21  Les documents présentés le 29 mai 2013 par la Commission européenne ont ainsi pris la forme d’une communication qui reprend les principales conclusions des analyses par pays effectuées par la Commission européenne et explique comment, sur cette base, elle propose de stimuler la croissance et la création d’emplois dans l’Union européenne ; 24 recommandations (un pour l’ensemble de la zone euro et un pour chaque État membre – à l’exception de la Grèce, de l’Irlande, du Portugal et de Chypre) qui contiennent des orientations de politique budgétaire, économique et sociale propres à chaque pays ; les analyses détaillées qui sous-tendent les recommandations, présentées dans 29 documents de travail des services de la Commission (un document pour la zone euro, un pour chaque État membre de l’Union et un pour la Croatie).

22  Cinq objectifs sont fixés dans la stratégie Europe 2020 : atteindre un taux d’emploi supérieur à 75 % ; consacrer 3 % du produit intérieur brut à la recherche et au développement ; confirmer les objectifs en matière de lutte contre le changement climatique (dits « 20-20-20 » ) ; réduire le taux de pauvreté de 25 % ; améliorer les niveaux d’éducation en réduisant le taux d’abandon scolaire à 10 % et en portant à 40 % la proportion des personnes de 30 à 34 ans ayant obtenu un diplôme de l’enseignement supérieur ou atteint un niveau d’études équivalent.

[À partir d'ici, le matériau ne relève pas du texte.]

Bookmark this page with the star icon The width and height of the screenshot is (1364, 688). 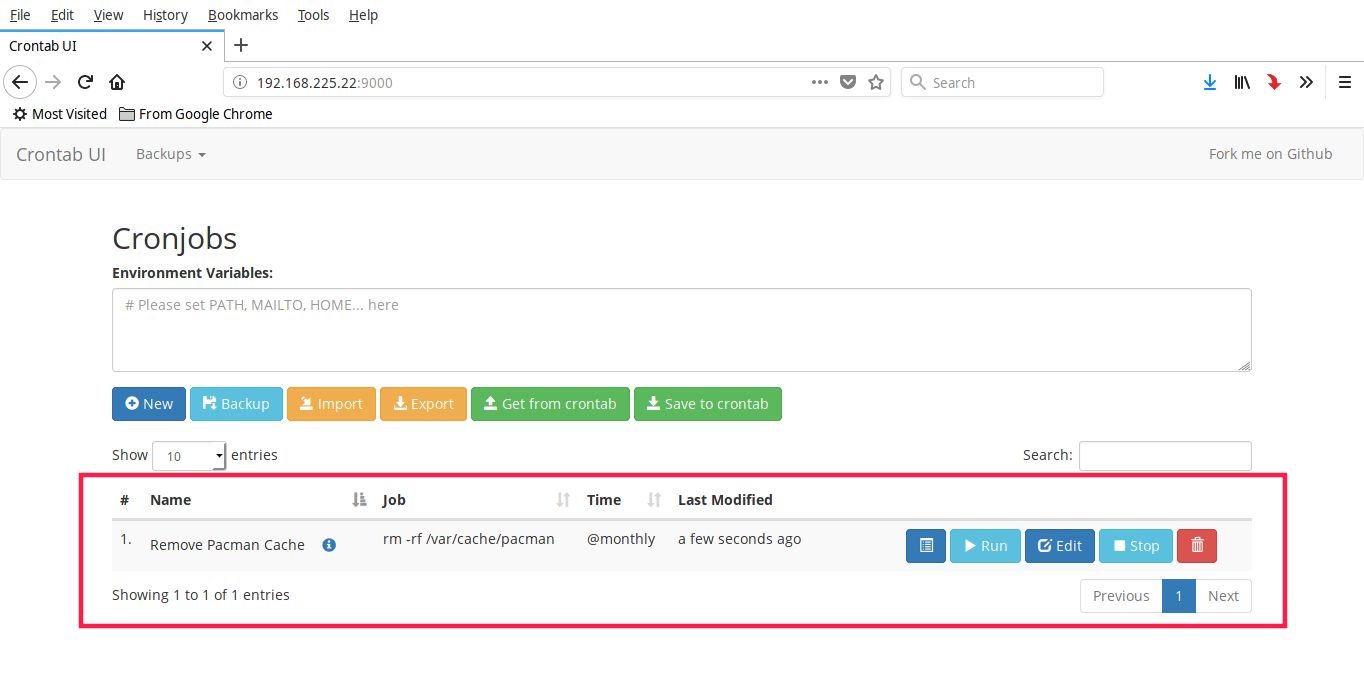(876, 82)
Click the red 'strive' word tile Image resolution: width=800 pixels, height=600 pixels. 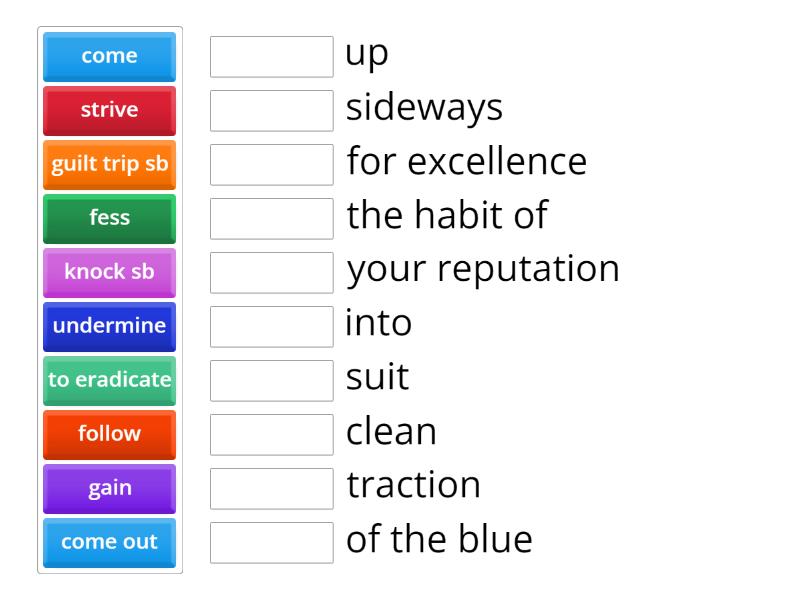click(109, 110)
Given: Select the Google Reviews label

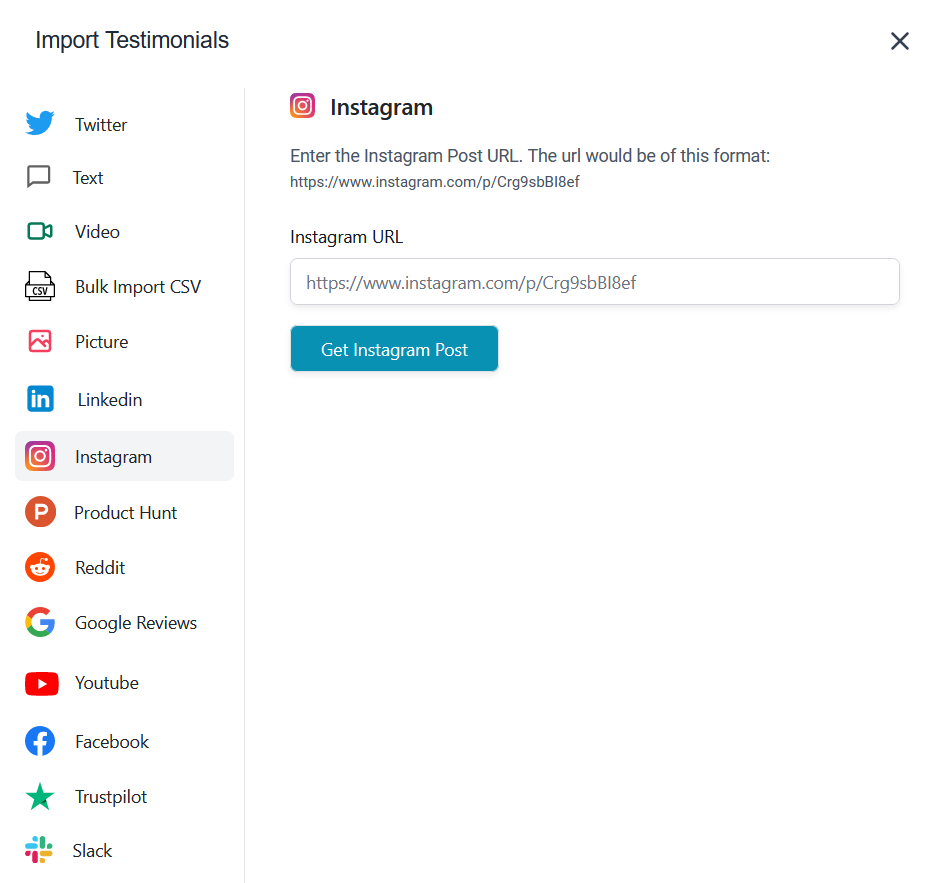Looking at the screenshot, I should (x=136, y=623).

23  T. Bayoumi et P.R. Masson, 1998, « Liability-Creating Versus Non-Liability- Creating Fiscal Stabilization Policies : Ricardian Equivalence, Fiscal Stabilization and EMU », The Economic Journal, vol.108.

24  « Un fonds assurantiel d’ajustement cyclique pour la zone euro », Policy paper, Notre Europe-Institut Jacques Delors, Henrik Enderlein, Lucas Guttenberg et Jann Spiess, 23 janvier 2013.